Copy each line of the records below that has "value" in it.

DATA SHOWN:
----

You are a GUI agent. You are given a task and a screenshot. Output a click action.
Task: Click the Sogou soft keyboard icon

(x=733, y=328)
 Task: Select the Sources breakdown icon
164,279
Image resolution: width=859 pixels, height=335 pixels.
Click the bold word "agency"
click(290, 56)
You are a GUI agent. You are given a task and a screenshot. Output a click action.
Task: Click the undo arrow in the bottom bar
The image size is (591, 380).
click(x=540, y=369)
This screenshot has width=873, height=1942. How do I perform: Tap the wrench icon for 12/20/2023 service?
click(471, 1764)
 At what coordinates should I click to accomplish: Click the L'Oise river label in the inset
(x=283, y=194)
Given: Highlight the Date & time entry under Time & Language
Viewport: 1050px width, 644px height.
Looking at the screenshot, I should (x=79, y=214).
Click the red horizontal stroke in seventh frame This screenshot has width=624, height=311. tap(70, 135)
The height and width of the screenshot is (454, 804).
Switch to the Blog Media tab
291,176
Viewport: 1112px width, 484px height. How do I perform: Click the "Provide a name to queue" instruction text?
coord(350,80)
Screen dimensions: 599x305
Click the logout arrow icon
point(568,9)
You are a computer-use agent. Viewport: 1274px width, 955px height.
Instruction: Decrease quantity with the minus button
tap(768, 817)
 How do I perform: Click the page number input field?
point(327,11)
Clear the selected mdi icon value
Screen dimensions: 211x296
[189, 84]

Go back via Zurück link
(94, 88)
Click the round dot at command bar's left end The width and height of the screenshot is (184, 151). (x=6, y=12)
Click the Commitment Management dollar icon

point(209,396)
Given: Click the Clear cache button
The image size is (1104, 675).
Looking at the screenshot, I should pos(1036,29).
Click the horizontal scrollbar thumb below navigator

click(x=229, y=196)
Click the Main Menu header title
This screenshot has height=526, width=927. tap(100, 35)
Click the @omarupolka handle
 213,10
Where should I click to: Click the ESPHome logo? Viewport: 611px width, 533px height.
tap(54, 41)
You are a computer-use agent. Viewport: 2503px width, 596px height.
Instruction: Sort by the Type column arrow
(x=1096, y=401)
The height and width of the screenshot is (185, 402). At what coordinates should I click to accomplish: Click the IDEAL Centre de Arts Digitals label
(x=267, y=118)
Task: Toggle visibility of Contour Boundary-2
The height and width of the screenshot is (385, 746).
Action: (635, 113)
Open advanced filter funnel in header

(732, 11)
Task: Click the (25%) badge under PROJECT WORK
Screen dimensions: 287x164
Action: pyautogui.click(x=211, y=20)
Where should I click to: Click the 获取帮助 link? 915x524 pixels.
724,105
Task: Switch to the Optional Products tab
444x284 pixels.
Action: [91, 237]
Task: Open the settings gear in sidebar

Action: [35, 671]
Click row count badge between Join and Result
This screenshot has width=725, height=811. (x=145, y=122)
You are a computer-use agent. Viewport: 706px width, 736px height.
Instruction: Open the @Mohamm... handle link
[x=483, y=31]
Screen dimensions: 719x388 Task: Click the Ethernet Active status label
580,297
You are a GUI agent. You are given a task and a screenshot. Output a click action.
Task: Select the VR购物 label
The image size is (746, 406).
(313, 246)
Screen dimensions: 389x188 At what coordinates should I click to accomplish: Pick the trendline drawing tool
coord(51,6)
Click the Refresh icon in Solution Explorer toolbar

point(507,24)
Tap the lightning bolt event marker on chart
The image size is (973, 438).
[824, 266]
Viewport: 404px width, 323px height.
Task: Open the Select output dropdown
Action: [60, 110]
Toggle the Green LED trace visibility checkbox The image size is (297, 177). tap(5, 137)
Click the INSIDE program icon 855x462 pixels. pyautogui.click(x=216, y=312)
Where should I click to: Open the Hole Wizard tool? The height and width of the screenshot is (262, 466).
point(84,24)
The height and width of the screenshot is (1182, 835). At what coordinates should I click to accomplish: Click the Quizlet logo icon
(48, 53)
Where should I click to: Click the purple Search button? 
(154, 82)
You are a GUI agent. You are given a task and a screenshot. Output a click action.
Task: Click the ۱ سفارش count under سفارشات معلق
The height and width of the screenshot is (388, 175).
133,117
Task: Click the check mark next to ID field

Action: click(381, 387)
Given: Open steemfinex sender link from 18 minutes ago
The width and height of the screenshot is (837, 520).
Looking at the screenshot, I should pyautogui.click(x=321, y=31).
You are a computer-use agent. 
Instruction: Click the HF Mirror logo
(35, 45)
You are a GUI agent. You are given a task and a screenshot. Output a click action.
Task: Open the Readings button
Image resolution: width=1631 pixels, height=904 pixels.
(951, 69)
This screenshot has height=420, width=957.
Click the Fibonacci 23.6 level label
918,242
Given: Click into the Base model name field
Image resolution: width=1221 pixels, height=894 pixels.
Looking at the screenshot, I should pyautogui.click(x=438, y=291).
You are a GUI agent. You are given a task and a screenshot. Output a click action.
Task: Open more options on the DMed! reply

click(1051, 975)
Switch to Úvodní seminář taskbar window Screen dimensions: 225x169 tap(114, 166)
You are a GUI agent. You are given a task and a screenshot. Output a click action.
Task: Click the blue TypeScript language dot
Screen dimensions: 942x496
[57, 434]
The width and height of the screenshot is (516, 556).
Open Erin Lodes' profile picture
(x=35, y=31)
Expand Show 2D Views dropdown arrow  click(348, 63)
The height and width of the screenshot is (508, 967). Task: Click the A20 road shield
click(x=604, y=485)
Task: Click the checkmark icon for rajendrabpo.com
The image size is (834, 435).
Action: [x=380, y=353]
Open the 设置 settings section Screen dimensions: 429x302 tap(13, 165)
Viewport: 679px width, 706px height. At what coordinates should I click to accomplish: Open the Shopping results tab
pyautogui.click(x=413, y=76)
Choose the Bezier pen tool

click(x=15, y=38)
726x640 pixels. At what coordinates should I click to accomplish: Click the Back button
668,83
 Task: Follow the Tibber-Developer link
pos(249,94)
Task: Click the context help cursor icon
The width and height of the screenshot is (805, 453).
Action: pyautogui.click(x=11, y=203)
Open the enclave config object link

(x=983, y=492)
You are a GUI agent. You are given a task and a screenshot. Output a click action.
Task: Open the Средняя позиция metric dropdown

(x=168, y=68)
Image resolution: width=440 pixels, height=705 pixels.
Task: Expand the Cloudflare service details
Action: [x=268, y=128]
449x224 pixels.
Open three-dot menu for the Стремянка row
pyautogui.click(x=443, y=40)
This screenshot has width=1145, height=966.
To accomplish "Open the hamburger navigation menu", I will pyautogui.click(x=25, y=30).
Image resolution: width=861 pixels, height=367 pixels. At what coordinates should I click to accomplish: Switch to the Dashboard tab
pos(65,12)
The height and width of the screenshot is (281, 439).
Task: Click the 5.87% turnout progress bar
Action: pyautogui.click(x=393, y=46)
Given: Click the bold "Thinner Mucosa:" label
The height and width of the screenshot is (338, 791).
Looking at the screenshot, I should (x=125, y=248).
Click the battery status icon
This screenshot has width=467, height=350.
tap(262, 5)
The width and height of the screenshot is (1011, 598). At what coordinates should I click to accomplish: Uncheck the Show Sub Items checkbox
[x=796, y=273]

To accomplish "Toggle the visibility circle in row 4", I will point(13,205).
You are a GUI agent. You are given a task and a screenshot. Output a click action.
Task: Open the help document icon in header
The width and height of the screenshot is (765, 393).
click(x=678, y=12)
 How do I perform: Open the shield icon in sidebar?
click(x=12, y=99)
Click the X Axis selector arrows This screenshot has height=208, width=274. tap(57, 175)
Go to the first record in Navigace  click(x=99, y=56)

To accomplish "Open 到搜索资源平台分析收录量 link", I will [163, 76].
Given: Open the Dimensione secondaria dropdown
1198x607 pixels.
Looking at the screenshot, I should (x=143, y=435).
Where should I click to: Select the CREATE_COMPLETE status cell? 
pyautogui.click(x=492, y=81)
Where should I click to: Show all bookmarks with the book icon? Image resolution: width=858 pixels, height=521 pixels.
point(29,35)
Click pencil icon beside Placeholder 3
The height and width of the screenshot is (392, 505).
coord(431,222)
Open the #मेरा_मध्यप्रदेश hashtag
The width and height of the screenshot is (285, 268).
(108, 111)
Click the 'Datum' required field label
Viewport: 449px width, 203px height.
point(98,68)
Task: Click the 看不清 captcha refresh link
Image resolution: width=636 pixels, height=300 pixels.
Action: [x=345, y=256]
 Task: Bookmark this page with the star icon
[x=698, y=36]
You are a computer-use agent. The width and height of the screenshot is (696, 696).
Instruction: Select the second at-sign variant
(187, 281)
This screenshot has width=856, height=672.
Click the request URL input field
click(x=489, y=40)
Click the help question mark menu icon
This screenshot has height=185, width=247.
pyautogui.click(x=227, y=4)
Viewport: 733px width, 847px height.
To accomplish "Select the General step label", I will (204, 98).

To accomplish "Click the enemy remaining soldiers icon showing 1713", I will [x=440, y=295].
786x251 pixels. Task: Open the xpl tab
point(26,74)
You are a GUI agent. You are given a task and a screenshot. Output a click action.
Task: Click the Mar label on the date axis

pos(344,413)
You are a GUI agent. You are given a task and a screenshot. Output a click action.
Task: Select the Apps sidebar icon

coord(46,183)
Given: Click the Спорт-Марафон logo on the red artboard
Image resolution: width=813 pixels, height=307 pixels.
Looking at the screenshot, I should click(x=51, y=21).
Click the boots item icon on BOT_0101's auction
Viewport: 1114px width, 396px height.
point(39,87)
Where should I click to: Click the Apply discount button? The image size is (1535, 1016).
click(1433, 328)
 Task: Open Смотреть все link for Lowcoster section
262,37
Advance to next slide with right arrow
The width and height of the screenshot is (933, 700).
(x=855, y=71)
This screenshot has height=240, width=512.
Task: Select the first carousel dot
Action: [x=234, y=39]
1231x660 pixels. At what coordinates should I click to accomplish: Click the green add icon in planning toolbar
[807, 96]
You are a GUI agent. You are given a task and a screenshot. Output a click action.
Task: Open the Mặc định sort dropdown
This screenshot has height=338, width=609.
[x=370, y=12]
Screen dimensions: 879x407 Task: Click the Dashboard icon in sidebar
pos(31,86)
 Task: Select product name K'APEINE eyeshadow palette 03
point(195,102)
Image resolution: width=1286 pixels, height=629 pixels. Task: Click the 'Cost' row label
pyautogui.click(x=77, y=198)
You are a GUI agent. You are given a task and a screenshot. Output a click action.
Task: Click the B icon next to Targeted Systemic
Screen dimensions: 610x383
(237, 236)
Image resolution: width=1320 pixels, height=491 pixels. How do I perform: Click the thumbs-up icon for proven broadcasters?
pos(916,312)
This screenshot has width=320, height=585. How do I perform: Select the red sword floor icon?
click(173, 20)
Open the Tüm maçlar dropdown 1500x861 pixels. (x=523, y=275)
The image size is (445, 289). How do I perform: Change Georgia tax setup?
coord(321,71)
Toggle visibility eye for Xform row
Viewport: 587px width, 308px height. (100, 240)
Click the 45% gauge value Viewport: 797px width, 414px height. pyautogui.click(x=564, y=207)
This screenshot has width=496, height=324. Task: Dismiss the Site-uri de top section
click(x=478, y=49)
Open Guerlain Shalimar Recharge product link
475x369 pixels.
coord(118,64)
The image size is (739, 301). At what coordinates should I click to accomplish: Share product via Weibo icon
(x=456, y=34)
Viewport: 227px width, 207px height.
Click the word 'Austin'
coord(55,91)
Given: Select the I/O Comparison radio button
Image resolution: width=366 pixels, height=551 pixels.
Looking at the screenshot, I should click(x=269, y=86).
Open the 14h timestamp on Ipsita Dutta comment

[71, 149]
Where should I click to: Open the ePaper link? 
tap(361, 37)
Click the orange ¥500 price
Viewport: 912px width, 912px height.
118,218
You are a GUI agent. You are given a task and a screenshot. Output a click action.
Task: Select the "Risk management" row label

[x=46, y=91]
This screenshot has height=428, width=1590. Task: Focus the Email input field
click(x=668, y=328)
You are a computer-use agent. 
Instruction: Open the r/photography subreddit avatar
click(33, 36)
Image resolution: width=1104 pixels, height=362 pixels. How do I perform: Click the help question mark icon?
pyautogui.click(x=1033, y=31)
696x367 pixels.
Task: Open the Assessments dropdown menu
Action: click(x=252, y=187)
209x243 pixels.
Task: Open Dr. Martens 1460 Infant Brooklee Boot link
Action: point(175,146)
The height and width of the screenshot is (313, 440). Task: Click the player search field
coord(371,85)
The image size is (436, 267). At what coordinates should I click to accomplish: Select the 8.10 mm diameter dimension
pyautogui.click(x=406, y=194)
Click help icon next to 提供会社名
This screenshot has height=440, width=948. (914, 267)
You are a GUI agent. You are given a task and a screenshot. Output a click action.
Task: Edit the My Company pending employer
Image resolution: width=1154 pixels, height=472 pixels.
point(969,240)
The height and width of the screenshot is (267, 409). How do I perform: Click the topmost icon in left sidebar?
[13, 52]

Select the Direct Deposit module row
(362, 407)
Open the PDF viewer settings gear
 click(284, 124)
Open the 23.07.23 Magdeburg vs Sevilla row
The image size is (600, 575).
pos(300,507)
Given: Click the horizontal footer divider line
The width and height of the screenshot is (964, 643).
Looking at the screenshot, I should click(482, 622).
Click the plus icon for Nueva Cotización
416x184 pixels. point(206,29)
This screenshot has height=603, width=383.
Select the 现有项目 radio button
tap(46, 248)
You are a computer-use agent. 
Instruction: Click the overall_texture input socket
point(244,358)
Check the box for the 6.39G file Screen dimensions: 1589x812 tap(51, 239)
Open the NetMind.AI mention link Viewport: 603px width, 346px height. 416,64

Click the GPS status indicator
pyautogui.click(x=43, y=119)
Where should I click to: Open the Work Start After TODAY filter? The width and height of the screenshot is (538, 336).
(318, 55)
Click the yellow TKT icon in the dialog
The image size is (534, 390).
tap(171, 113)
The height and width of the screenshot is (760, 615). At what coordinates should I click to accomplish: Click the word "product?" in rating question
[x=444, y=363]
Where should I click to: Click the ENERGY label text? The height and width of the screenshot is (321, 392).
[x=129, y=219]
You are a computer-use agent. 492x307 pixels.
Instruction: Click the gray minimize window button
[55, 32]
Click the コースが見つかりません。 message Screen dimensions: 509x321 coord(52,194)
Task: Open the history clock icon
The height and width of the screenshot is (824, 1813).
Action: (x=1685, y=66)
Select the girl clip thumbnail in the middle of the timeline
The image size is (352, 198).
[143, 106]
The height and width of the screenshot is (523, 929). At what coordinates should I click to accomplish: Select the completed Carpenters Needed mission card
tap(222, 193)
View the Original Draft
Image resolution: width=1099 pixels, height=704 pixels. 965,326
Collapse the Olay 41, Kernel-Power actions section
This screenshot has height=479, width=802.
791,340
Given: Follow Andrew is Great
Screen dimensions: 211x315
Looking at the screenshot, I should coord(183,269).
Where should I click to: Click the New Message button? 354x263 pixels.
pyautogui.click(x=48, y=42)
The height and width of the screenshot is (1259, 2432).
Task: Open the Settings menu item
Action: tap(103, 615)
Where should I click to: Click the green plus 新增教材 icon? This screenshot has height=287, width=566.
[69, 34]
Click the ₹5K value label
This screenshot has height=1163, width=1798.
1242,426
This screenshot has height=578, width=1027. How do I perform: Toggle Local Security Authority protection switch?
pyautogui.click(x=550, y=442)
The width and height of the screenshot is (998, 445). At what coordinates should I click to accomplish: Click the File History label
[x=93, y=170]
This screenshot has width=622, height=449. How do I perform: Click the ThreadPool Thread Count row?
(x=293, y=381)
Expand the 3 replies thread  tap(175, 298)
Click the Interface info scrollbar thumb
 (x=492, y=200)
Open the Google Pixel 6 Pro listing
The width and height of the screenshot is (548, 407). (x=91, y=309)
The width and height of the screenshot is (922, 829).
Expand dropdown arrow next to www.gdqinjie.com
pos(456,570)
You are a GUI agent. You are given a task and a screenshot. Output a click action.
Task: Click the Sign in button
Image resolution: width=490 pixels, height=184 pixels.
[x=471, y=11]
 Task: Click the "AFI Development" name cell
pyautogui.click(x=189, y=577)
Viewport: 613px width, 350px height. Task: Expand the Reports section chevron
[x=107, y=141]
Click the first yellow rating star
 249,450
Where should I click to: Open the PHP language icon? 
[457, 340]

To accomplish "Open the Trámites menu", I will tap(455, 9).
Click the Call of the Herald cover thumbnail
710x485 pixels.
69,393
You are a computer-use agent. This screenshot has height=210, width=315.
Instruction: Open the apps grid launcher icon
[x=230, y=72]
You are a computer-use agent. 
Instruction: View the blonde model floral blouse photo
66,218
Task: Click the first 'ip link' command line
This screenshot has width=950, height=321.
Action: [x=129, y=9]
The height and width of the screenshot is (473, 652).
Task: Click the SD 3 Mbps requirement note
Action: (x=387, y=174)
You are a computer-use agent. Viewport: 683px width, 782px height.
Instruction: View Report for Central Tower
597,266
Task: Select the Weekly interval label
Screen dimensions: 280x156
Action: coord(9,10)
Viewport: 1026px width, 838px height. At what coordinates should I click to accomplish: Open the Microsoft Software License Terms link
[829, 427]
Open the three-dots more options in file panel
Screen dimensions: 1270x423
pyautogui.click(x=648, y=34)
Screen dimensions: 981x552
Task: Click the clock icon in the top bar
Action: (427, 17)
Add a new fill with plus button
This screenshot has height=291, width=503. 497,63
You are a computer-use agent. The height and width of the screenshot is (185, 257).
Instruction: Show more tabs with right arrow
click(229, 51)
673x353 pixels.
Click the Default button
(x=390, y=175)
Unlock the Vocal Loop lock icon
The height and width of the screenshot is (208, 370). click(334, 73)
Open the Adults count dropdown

----

OUTPUT FOR THIS TASK:
Clear the selected mdi icon value
Click the 45% gauge value Viewport: 797px width, 414px height. pyautogui.click(x=564, y=207)
Click the ₹5K value label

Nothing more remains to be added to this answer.